2014

2014

Thursday, December 18, 2014

My early Christmas took 4 years, 2 months and 2 weeks...

I've waited four years, two months and two weeks for this gift. Tuesday afternoon, it finally came. I had my six month follow up with my neuro-ophthalmic retina specialist, for my eye. As many know, I had a hole that was leaking brain fluid into my eye. My specialist did everything in his power to save my vision, fix the hole and avoid brain surgery. After a year and a half of procedures, surgeries and numerous medications he was able to close the hole and save my vision. For the last three years, it has been a waiting game. The fluid that was left over from the leakage needed time to re-absorb, the "seal" needed time to strengthen and heal. What I did not know, until this week, was that the success rate for this type of issue is only 5%. That is IF the patient is willing to under go all that I did... Pure hell on earth and the worst imaginable head aches you could ever attempt to fathom. It makes migraines seem like a paper cut... So IF the patient agrees, then the percentage is even less of doctors willing to attempt all that my specialist did on me. The success rate of saving the patients vision is minute, avoiding brain surgery is minute and the over all success of the hole sealing and staying sealed is minute.

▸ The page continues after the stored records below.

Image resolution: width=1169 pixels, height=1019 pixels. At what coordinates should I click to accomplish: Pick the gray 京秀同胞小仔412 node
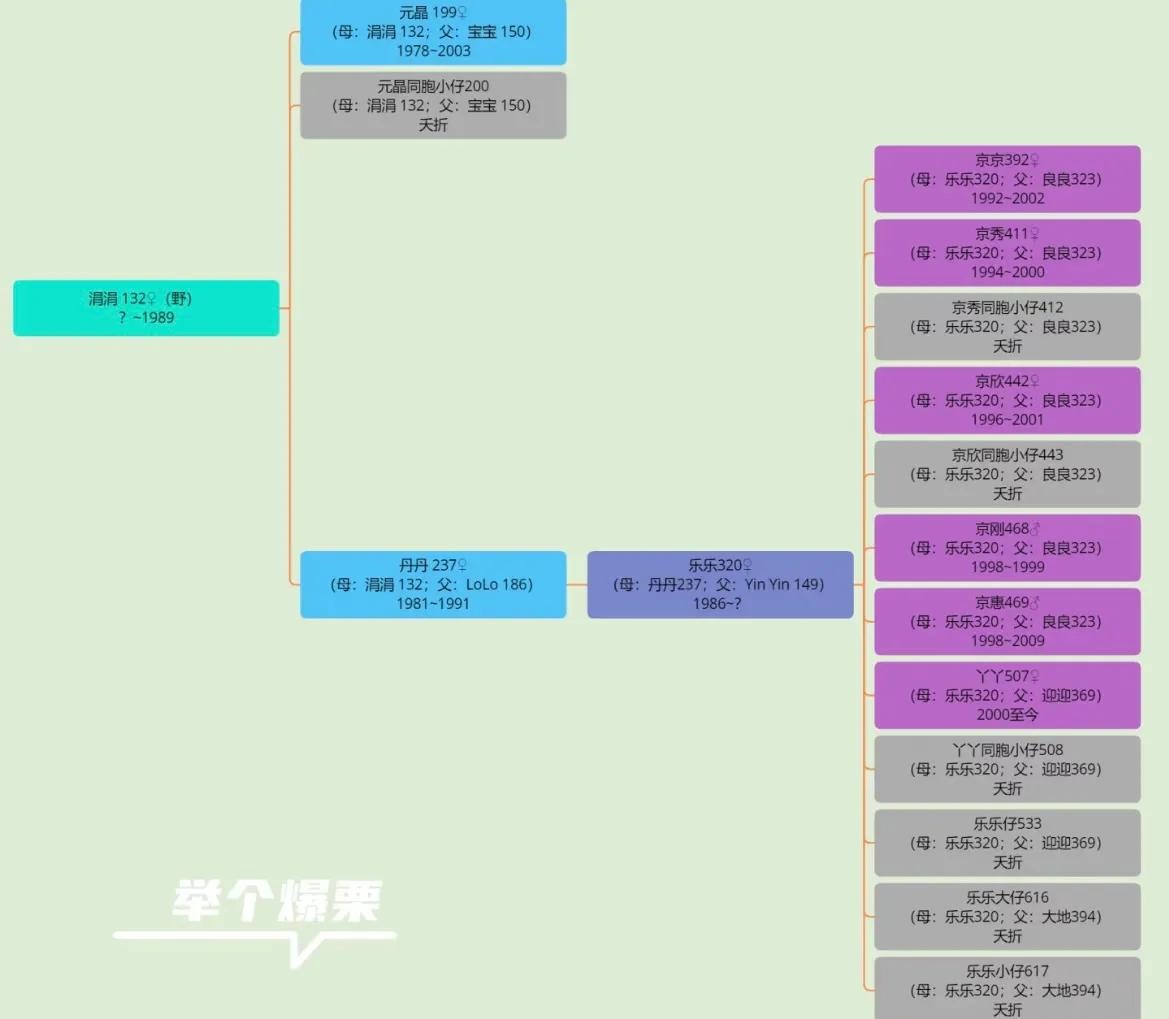tap(1007, 327)
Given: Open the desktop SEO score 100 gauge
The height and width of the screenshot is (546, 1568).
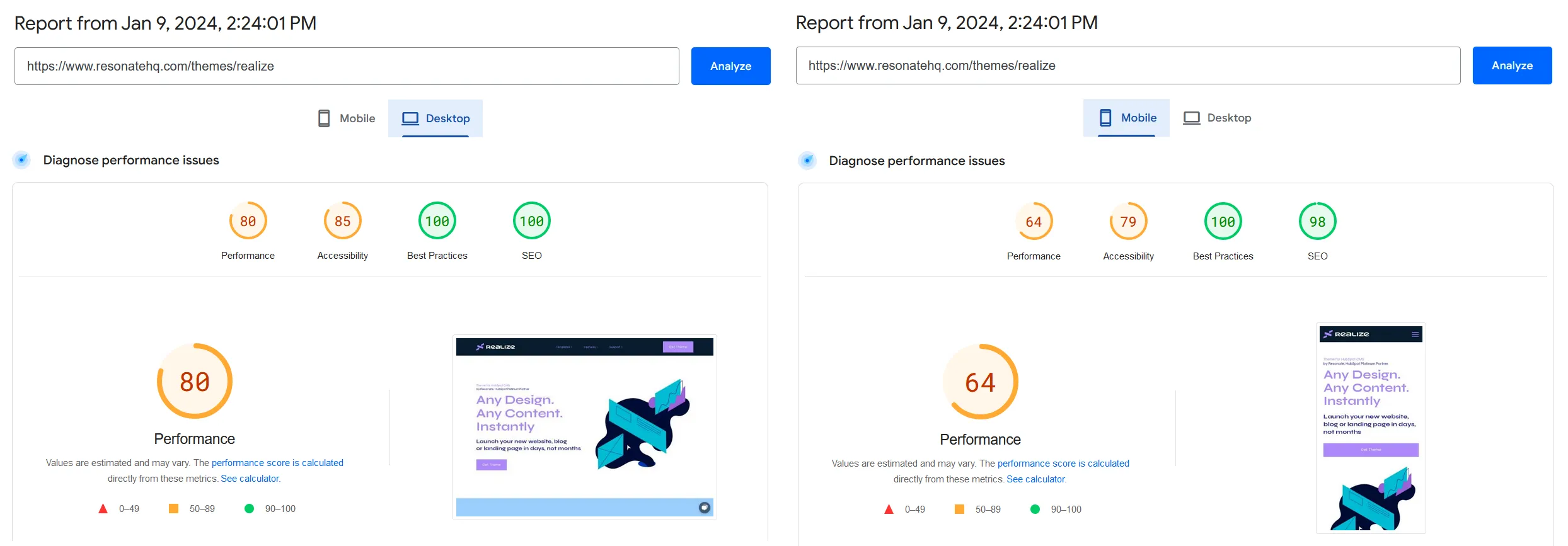Looking at the screenshot, I should coord(531,221).
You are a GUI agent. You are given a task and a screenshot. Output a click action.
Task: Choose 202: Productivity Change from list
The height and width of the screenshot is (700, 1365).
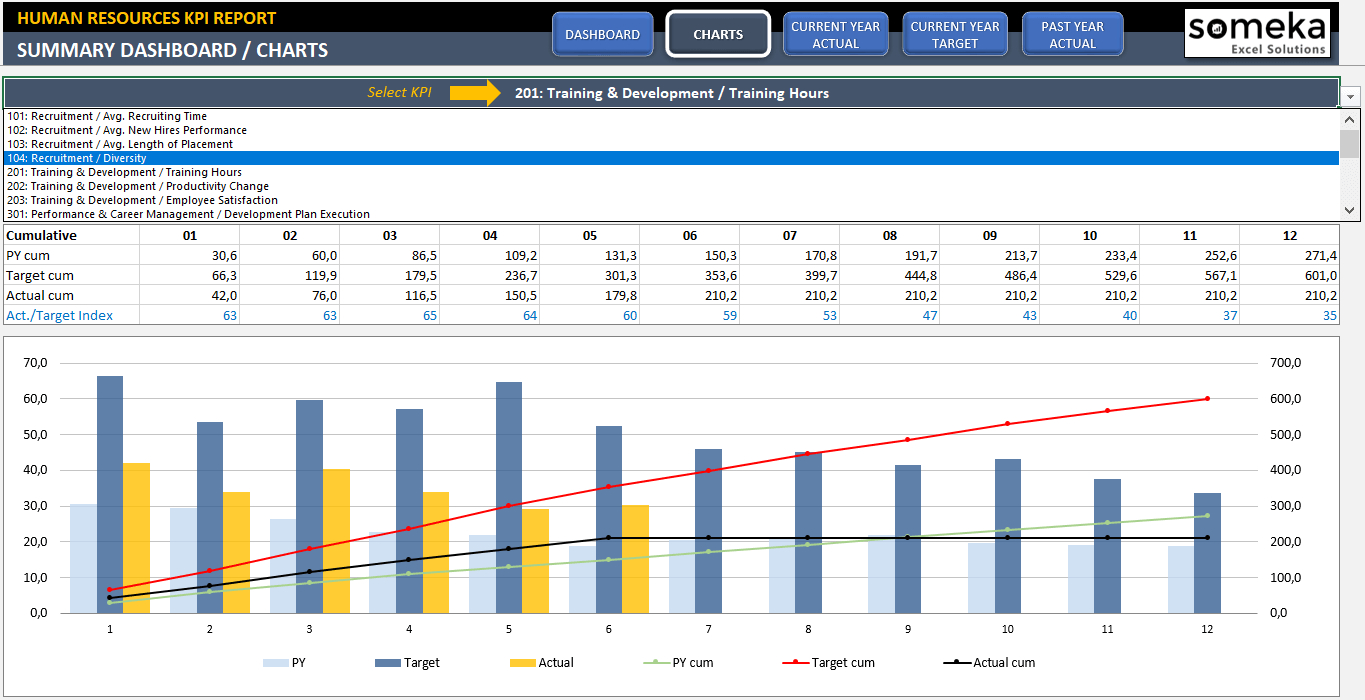137,186
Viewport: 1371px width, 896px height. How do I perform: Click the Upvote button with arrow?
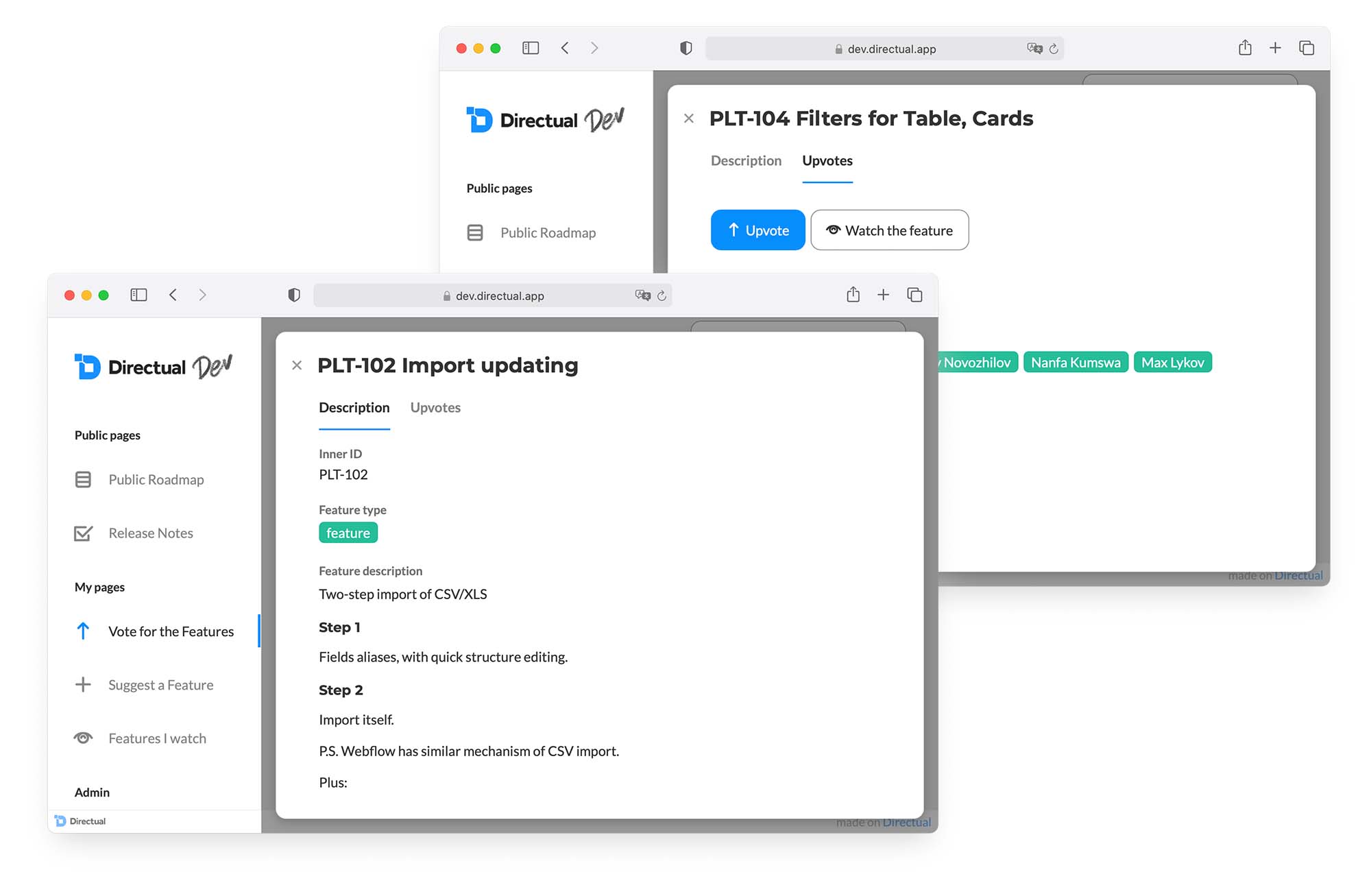[757, 230]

Tuesday, with giddy confidence, my specialist told me. "We did it! The fluid is completely gone. The scar/seal over the hole is fully healed, strong and secure. Your vision is better than it was, even before this happened. Your pressure is exactly what it should be, for the first time in four years. Your eye is perfect!" I was speechless!! He proceeded to tell me that I didn't have to be careful anymore... I can ride roller coasters again, I can sing without fear of it reopening (just praying for God to finish the healing of my chords), I can "Resume my normal everyday life, without fear." Did you hear that???? Without fear! The freedom that comes with that phrase, it's no longer a distraction. It's no longer sitting in the back of my mind (literally), no longer a scare tactic the enemy can use to disqualify me. No more fear. My miracle, my healing is finally here. A few truths God told me and continues to speak into my spirit "Prophecy takes time. Find Joy in the Journey. Embrace the pain of the process." Do I still have a chronic illness, yes. I'm holding on to the Promise that I will be "restored and made whole". I don't know when that will happen but this miracle has, it has renewed my faith and it has made me even more dangerous to the enemy. "No weapon formed against me will prosper." I encourage you, hold on to those promises, even if it's been years. God is faithful!!

On a side note- my specialist is now using my case in a petition to another doctor who himself has a similar issue but is afraid to move forward with treatment. My case was so extreme, my doctor feels confident he will be able to save his collegues vision as well as his collegues career... his collegue is also an eye specialist.